The full set of entries should be repeated without a single change.

-- Opening Marker --

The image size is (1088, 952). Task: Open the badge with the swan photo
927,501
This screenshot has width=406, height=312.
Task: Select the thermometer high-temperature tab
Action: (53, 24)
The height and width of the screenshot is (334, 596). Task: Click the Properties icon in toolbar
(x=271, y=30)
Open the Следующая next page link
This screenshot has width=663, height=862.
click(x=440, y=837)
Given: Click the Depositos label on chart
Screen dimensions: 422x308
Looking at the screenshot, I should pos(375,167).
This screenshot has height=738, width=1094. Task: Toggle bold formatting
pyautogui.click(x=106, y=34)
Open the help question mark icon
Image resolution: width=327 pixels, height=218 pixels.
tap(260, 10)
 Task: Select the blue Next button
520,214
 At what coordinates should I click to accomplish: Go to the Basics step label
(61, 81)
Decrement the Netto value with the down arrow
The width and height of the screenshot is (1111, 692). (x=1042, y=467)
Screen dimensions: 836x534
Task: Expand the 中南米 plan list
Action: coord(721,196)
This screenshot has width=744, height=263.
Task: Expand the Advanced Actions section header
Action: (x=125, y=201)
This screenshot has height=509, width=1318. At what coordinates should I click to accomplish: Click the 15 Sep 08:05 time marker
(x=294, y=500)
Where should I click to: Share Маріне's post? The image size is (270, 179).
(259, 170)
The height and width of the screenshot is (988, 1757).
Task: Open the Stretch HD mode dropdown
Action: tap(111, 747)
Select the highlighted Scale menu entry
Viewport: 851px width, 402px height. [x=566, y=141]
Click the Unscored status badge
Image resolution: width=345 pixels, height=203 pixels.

-- Closing Marker --

**Exercise output**
The image size is (1088, 952). Task: Open the badge with the swan photo
927,501
This screenshot has width=406, height=312.
Task: Select the thermometer high-temperature tab
Action: (53, 24)
The height and width of the screenshot is (334, 596). Task: Click the Properties icon in toolbar
(x=271, y=30)
Open the Следующая next page link
This screenshot has width=663, height=862.
click(x=440, y=837)
Given: Click the Depositos label on chart
Screen dimensions: 422x308
Looking at the screenshot, I should pos(375,167).
This screenshot has height=738, width=1094. Task: Toggle bold formatting
pyautogui.click(x=106, y=34)
Open the help question mark icon
Image resolution: width=327 pixels, height=218 pixels.
tap(260, 10)
 Task: Select the blue Next button
520,214
 At what coordinates should I click to accomplish: Go to the Basics step label
(61, 81)
Decrement the Netto value with the down arrow
The width and height of the screenshot is (1111, 692). (x=1042, y=467)
Screen dimensions: 836x534
Task: Expand the 中南米 plan list
Action: coord(721,196)
This screenshot has width=744, height=263.
Task: Expand the Advanced Actions section header
Action: (x=125, y=201)
This screenshot has height=509, width=1318. At what coordinates should I click to accomplish: Click the 15 Sep 08:05 time marker
(x=294, y=500)
Where should I click to: Share Маріне's post? The image size is (270, 179).
(259, 170)
The height and width of the screenshot is (988, 1757).
Task: Open the Stretch HD mode dropdown
Action: tap(111, 747)
Select the highlighted Scale menu entry
Viewport: 851px width, 402px height. [x=566, y=141]
Click the Unscored status badge
Image resolution: width=345 pixels, height=203 pixels.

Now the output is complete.